==== Material

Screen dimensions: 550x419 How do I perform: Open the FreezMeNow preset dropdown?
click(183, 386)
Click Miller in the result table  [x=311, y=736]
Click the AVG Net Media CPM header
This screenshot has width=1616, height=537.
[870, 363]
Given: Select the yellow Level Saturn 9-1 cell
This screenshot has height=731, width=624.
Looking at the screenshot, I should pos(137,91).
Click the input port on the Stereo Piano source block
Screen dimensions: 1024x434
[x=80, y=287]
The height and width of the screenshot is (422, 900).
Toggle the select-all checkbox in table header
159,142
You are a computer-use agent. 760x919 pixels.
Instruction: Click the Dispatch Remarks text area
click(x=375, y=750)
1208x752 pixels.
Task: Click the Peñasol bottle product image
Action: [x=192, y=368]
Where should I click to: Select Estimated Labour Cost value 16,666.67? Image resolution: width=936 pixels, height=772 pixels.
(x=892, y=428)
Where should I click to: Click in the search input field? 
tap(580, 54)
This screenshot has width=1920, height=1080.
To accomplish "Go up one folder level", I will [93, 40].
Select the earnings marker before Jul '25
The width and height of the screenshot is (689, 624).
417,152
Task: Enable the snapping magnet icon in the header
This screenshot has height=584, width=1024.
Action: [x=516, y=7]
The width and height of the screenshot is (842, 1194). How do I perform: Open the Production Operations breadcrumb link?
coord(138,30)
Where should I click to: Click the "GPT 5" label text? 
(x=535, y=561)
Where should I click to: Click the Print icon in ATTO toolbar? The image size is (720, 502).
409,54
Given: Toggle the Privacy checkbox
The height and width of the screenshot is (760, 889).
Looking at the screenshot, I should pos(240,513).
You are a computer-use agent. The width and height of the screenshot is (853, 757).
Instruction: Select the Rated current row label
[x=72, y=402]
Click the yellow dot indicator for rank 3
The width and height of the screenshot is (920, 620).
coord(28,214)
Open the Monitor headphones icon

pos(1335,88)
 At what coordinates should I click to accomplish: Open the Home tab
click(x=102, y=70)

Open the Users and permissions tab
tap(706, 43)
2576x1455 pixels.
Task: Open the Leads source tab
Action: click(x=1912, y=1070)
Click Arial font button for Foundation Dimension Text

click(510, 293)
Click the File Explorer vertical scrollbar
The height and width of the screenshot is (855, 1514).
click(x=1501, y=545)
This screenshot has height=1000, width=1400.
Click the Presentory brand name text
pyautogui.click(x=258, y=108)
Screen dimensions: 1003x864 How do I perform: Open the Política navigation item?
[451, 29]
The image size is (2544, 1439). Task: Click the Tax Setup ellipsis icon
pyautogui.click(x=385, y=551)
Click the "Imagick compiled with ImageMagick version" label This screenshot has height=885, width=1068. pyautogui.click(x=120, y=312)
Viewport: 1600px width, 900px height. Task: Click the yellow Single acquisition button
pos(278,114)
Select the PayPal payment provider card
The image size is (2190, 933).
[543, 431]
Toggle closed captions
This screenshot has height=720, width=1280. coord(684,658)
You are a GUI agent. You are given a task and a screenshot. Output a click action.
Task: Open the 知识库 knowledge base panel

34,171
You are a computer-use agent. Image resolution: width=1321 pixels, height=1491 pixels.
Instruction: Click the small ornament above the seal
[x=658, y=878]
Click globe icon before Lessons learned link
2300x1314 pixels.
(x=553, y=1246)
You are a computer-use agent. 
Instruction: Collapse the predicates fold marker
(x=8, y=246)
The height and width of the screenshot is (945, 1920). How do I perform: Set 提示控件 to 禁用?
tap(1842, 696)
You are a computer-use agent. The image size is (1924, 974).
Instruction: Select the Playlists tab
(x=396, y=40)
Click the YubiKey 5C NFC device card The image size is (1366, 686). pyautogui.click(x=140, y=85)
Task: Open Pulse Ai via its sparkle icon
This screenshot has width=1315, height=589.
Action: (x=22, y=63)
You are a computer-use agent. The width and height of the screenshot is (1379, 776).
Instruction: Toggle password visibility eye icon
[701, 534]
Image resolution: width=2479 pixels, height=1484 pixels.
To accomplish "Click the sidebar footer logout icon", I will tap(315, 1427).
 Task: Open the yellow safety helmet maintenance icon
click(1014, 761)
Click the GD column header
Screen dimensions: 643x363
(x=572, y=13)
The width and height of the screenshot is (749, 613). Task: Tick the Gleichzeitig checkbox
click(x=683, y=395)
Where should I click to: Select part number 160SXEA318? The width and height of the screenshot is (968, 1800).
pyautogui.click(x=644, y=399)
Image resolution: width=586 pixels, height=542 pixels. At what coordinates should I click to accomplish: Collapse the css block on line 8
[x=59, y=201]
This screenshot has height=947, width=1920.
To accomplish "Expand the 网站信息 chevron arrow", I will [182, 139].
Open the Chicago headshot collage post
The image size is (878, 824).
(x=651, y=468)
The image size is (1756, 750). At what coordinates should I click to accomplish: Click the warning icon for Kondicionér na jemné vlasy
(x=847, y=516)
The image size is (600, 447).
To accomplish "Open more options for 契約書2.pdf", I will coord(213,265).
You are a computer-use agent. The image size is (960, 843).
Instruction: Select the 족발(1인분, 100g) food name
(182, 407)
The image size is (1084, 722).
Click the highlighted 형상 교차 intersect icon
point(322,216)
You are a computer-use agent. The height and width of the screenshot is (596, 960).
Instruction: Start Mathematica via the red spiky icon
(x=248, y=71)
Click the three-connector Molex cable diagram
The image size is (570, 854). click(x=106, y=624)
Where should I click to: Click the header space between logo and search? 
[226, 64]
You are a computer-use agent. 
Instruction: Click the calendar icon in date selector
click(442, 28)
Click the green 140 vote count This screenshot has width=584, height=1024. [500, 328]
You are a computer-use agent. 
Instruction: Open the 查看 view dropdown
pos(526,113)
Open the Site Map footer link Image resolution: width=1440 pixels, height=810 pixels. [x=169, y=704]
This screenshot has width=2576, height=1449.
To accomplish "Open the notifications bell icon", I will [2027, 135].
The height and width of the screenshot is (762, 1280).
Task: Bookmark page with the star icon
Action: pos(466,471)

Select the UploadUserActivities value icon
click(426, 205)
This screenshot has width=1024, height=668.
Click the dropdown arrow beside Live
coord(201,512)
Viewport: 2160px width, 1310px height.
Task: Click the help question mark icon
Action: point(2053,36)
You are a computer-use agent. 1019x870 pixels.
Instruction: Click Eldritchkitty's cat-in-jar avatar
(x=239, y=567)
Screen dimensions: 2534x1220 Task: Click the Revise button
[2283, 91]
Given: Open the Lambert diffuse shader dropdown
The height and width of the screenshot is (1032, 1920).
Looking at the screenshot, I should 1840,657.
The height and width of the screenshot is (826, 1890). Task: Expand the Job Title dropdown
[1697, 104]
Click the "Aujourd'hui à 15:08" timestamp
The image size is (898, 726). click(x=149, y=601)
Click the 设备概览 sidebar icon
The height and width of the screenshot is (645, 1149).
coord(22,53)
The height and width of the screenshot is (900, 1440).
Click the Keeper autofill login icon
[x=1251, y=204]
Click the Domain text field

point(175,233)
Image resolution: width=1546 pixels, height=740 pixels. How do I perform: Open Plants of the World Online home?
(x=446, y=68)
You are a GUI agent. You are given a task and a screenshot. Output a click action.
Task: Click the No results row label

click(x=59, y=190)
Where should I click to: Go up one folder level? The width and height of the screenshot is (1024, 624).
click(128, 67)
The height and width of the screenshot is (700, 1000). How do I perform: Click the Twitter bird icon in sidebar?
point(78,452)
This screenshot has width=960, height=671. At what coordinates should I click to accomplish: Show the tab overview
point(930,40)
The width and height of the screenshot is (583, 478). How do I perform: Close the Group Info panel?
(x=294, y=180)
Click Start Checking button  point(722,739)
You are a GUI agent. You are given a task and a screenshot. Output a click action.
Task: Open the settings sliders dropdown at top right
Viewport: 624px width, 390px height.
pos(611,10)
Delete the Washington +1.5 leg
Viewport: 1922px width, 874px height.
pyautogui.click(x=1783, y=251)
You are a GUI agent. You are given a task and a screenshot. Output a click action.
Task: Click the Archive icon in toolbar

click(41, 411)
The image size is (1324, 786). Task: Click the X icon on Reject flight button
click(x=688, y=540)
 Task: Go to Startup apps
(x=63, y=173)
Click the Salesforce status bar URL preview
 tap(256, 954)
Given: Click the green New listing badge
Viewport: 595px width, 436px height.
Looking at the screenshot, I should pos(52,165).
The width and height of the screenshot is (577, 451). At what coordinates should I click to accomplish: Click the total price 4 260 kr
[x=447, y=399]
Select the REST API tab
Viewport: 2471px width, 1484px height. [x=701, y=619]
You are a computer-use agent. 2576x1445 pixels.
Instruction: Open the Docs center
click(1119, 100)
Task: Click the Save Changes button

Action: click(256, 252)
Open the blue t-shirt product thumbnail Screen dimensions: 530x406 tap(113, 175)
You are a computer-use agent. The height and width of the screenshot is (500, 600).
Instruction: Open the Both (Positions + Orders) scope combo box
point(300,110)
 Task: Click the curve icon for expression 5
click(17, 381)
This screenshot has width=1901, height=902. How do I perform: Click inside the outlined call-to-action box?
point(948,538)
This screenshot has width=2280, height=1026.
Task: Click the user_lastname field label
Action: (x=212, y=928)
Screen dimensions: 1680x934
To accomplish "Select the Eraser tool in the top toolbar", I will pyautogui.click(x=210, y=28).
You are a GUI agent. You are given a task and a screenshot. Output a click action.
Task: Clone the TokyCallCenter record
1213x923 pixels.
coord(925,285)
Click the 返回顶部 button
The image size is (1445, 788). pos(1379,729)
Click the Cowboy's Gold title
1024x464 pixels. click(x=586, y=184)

========

Given instruction:
Can you repeat the records word for word, starting at the line that contains "Click the input" and ending at the line that contains "(x=535, y=561)"?

Result:
Click the input port on the Stereo Piano source block
Screen dimensions: 1024x434
[x=80, y=287]
The height and width of the screenshot is (422, 900).
Toggle the select-all checkbox in table header
159,142
You are a computer-use agent. 760x919 pixels.
Instruction: Click the Dispatch Remarks text area
click(x=375, y=750)
1208x752 pixels.
Task: Click the Peñasol bottle product image
Action: [x=192, y=368]
Where should I click to: Select Estimated Labour Cost value 16,666.67? Image resolution: width=936 pixels, height=772 pixels.
(x=892, y=428)
Where should I click to: Click in the search input field? 
tap(580, 54)
This screenshot has width=1920, height=1080.
To accomplish "Go up one folder level", I will [93, 40].
Select the earnings marker before Jul '25
The width and height of the screenshot is (689, 624).
417,152
Task: Enable the snapping magnet icon in the header
This screenshot has height=584, width=1024.
Action: [x=516, y=7]
The width and height of the screenshot is (842, 1194). How do I perform: Open the Production Operations breadcrumb link?
coord(138,30)
Where should I click to: Click the "GPT 5" label text? 
(x=535, y=561)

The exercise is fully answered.